Miraculously Mother Nature lifted her polar jet stream northward and the weather showed a chance for me to get back on the road for this morning. 7/45 degrees. Almost clear roads. And rain. Rain starting sometime in the morning. As I planned my attack last night I set my alarm for 6:45, hoping to get out and squeeze in my run before the rain set in. Of course, best laid plans rarely come to fruition.
This morning when I woke up at 6:43 the first thing I did was grab my phone and shut off the impending alarm. I didn’t want to wake my girlfriend, AND I thought I might get away with a little more sleep, since I couldn’t hear any rain falling. The tiny active voice in my head was losing to the loud slumber voice, and I started drifting back to sleep…

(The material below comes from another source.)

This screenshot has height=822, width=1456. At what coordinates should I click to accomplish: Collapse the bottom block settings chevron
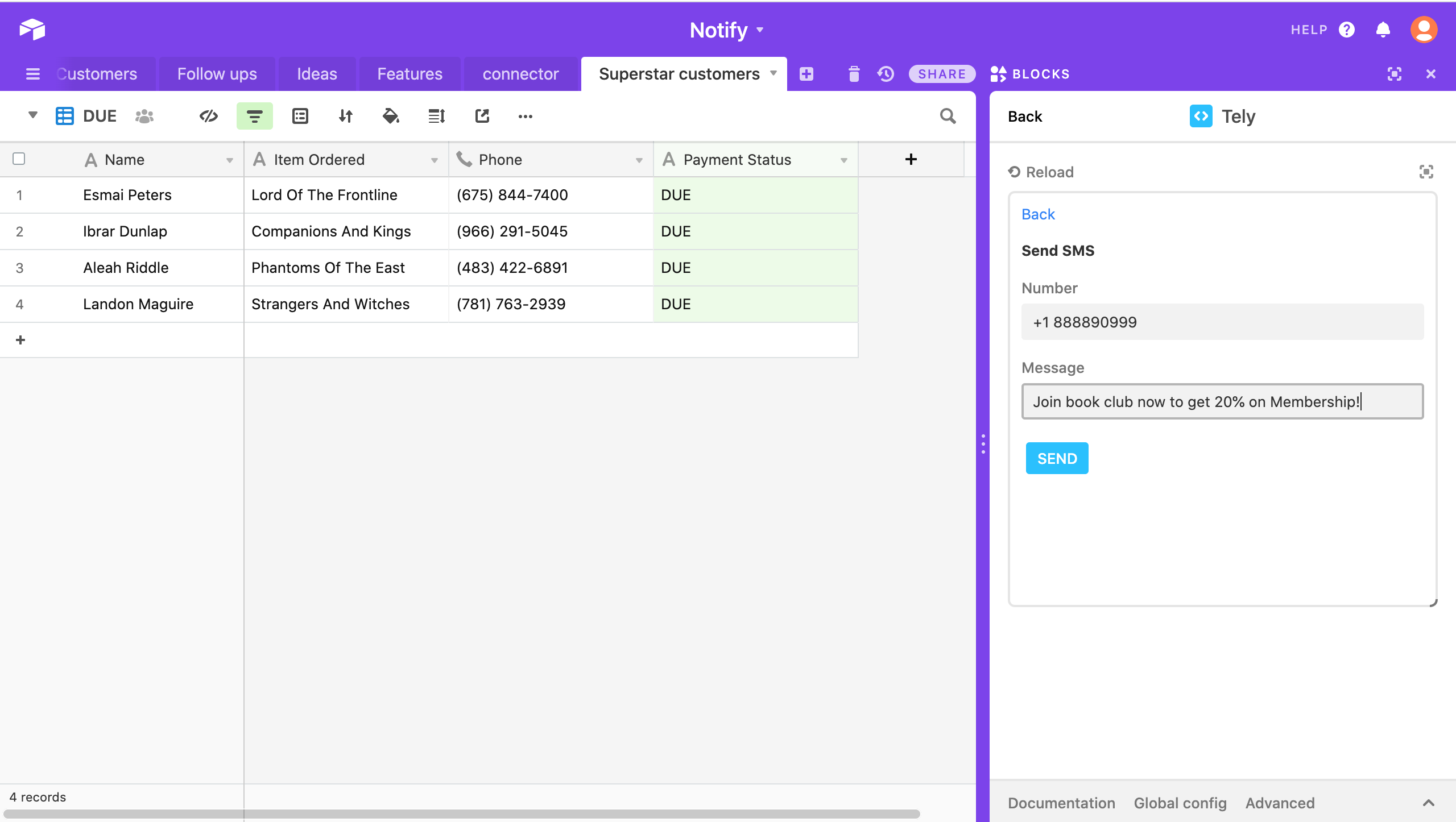click(1428, 803)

“You should check the radar.”
Fine tiny active voice, I’ll open the radar app and see OH MY GOD….
Although it was currently dry, an iron curtain of rain was approaching from the West. And judging by the speed and direction, it would get to where I live exactly as I finished my run. That was if I started running…five minutes ago.
Anyone who has had to do anything in a hurry in the dark knows how that works out. Countless furniture run-ins, mismatching clothes, missing equipment, a silent “I can’t wake my partner” blind panic that takes twice as long as it would if you just turned on the lights and said “sorry, just a second.” But after being on the other side of “lights on during sleep” we all know why we leave it dark.
Five minutes later, loaded up with my running clothes, shoes, and trusty headphones and phone with music and running app loaded and ready, I took the house key off the keychain, Health Card out of the wallet, tucked them in and stepped outside. After two weeks of -400 degree coldness skewering my throat the “warm” air felt like I was breathing a cozy blanket enveloping my lungs with life giving oxygen. I took my first steps and headed out for my run.
One reason I like to run in the morning is because it gets the exercise out of the way. Sometimes running at the track I’m really only half awake, so I’m not overly conscious of the fact that my body would rather be doing anything other than running. Another reason I run that early is because in the winter there aren’t many places you can run without needing spikes or snowshoes. That usually leaves the road, and the less oncoming traffic you have to deal with when you’re just trying to get exercise the better.
After five minutes of running, avoiding the run-off puddles and still icy spots on the road edges, I felt it. Drip. Maybe it was just sweat? Drop. Drip drip. Drop. Drop drop drop drop drop drop…
…the rain was already here. And although a little rain never really hurt anybody, any runner will tell you, if you’re not dressed “properly” for the weather it can make the last 90% of your journey that much more of a “let’s get through it” instead of a “I’m bettering myself and I LIKE it” moment. Thankfully just as I headed out I grabbed my outer “just in case it rains” layer, which breathes like a plastic bag with holes stabbed in it, but does a good job keeping the damp out. And so I soldiered on.
30 minutes later I turned the final corner back to my home, shirt soaked, shorts soaked, shoes so full of water they could support a small pondish ecosystem, and for some reason a right knee that thought movement was the last thing it should be doing. For anyone who’s run in the rain before, you know that feeling of turning the key, stepping into the house, and peeling off the spongy layers like a crab molting underwater. It’s horrible and wonderful at the same time. And it begs for an immediate response…
…the world’s…greatest…shower. I’ve been covered in mud, sweat through to the other side of my body in the summer, five-days-of-bathing-in-a-lake-while-camping dirty, but there’s something about taking a shower after you’ve worked out in the rain that feels like angel tears massaging the filth away. Glorious.
And there’s a different feeling of accomplishment when you finish running in the rain. It’s one thing to motivate yourself to get out and run. It’s another to do it before 7 or 6 in the morning. But if you can run before dawn in the rain, you can pretty much do anything. Well, you feel that way. So long as it involves shuffling along fighting oncoming traffic while getting wet, I think I can handle it.